Matthew’s and Mark’s accounts both say that scribes (Greek singular grammateos – “lettered guy”, gramma are the Hebrew sacred writings) were present, Scripture scholars and interpreters of Mosaic law, also called nomikoi, “law guys, lawyers”. We saw them last week, too.   When practical questions came up about how to act under the law, these experts were consulted (when they weren’t already sticking their noses in) even by the priests and elders of the Sanhedrin.

In this dramatic setting, dust motes floating and debris from the roof perhaps still coming down, light streaming from above like in a Caravaggio painting, Our Lord read the thoughts and hearts of those present.  He knew that the people (Mark 2:3) who went to such lengths to get their friend to Him were men of faith (Matt 9:2).  In that moment, instead of healing the paralytic, which is surely what the Faithful Four had hoped, Jesus forgave their friend’s sins.

Then Christ read the thoughts and hearts of the scribes (v. 4).  Because only God can forgive sins, they thought, “Blasphemer!”.  Jesus had made Himself out to be God.  Ironically, they got it right but in the wrong way.  Our Lord challenged them with,

Which is easier, to say, ‘Your sins are forgiven,’ or to say, ‘Rise and walk’? But that you may know that the Son of man has authority on earth to forgive sins”—he then said to the paralytic—“Rise, take up your bed and go home.” (vv. 5-7 RSV).

The Lord wasn’t toying with these scribes.  The Lord’s miracles demonstrated His divine personhood and His power over evil.  Words alone wouldn’t impress the scribes.  After all, gratis asseritur, gratis negatur, what is asserted without proof can freely be rejected.  He healed the man’s body. The malady which required an obvious miracle was the result of Original Sin, and it’s resulting separation from God, which He had come to heal in every one of us.

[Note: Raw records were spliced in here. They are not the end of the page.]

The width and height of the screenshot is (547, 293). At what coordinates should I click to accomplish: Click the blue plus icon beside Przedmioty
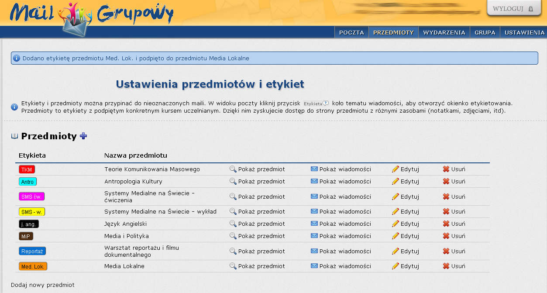(83, 136)
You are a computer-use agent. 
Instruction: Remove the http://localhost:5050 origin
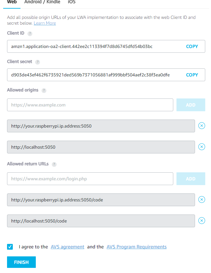[202, 147]
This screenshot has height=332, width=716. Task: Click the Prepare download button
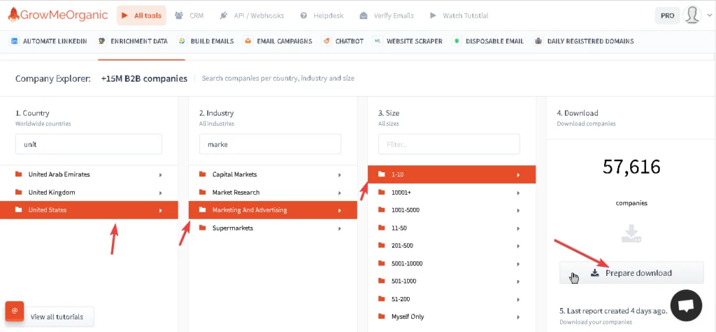tap(631, 273)

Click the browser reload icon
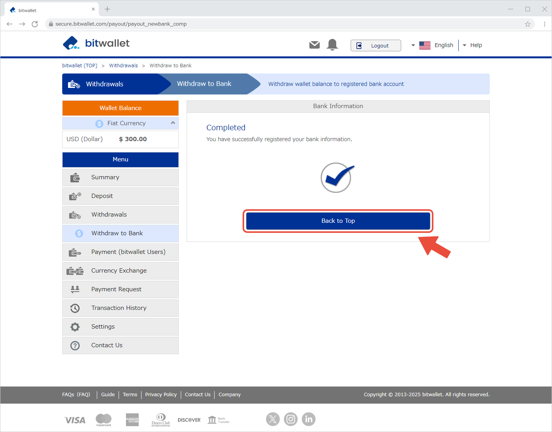click(35, 24)
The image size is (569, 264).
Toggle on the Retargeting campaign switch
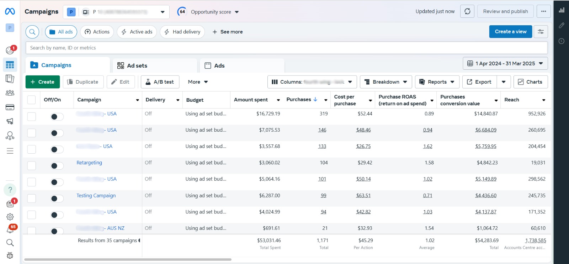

As He had exorcised the man who had been living like a self-mutilating non-human in the place of un-life, a cemetery, He restored to walking normally a man prone and captive in sin.   Draw the conclusion.

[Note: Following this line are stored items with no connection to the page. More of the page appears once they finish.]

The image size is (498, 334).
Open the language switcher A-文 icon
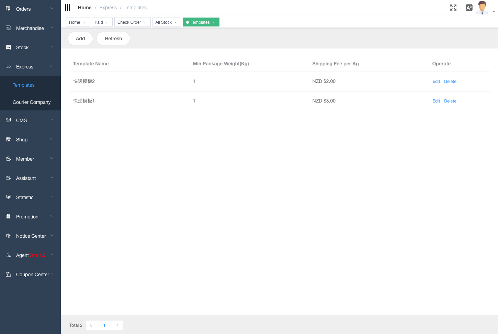[469, 7]
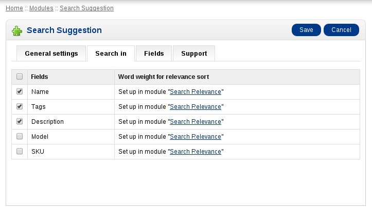Uncheck the Name field checkbox
The height and width of the screenshot is (210, 372).
click(x=20, y=91)
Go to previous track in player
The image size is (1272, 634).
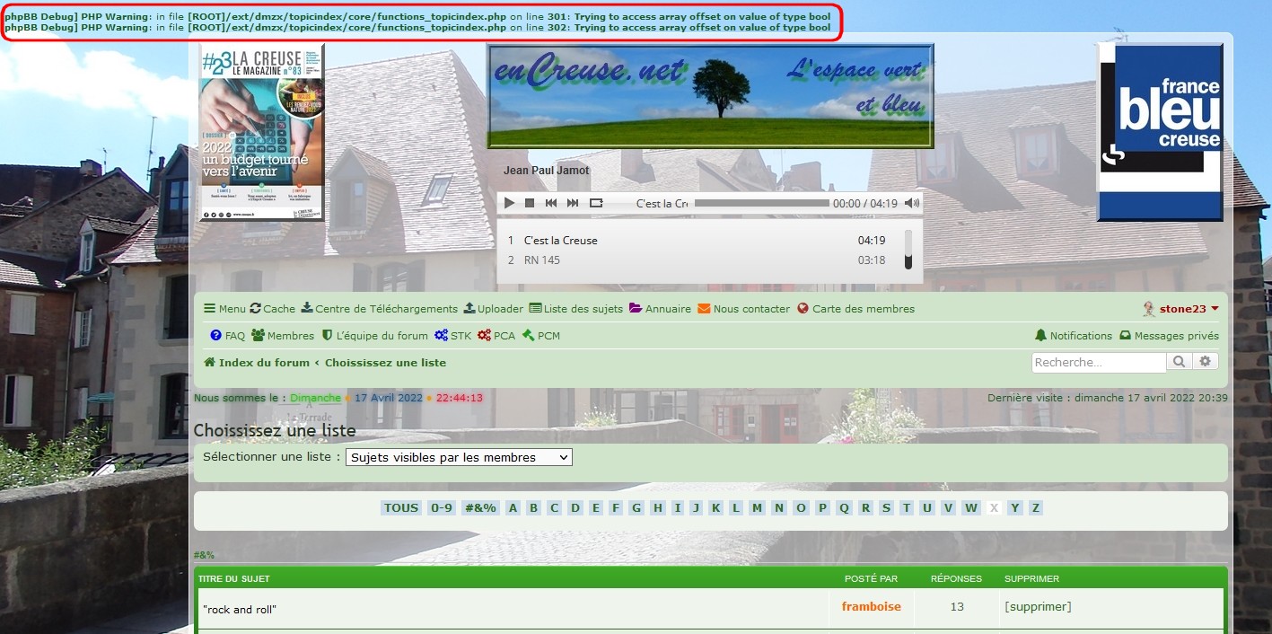(x=551, y=203)
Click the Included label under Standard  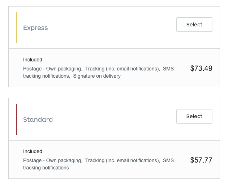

In our Epistle for Sunday, we will hear in 1 Cor 1:9: “[S]o that you are not lacking in any spiritual gift, as you wait for the revealing [apokalypsis] of our Lord Jesus Christ”. This is an oblique way to talk about the Lord’s Second Coming.

I mentioned, above, that as we whirl from summer into autumn, the Church now presents end of the world themes.  For that paralytic in Nazareth, this encounter with the Lord through the help of the Faithful Four, this spiritual gift, was a Parousia, an Advent, an Apocalypse.  He received, with the agency of the faith of his friends, the immense spiritual gift of the revelation of the divine Lord and forgiveness of sins, together with the renewal of his physical body.

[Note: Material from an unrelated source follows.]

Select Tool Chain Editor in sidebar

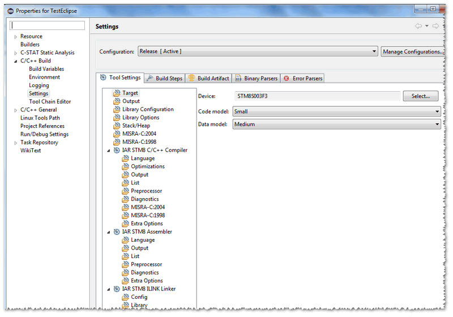coord(50,102)
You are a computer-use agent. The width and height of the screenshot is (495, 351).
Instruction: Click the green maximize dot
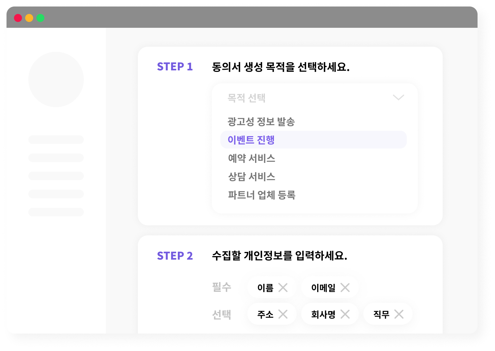click(41, 18)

It all sounds rather like the sequence of our eventual judgement, possible purification in Purgatory, and resurrection of the flesh.

It is what happens in the confessional during our encounter with Jesus in the person of the alter Christus, the priest, the “other Christ”.  As we enter to find Jesus we are paralyzed in sin and acting in a less human way than we ought.  Then, suddenly, at the Savior’s command we are clothed in favor and we exit, risen in grace.  Ergo….

Lest I go on and on about going to confession, perhaps we can close with a couple of points.

First, like the Faithful Four we must ask for miracles.  If we don’t ask for them, we won’t receive them.  Why should there be fewer miracles now than before?   Have we forgotten who we are?

Secondly, please reflect on how the Faithful Four were so determined to get their ailing friend to the Lord that they tore up a roof.

It may be that you are the instrument by whom God wants to work in someone else a beautiful spiritual healing, a liberation perhaps from “demons” of the past, a rising to new freedom in grace.

Some people need to be carried to opportunities for their own mysterious, transforming encounter with Christ.   As a phrase sometimes attributed to St. Teresa of Avila puts it, “Christ has no hands and feet on earth but yours.”

Are you willing to expend time and effort to do that for someone who is spiritually sick or separated from the Church by their choices?   Someone who is not really himself?

Perhaps by inviting someone in spiritual peril to go with you to Mass or to confession or to some good scheduled talk at the parish, or even just to have coffee, will make an opening in a hard case and he will encounter grace.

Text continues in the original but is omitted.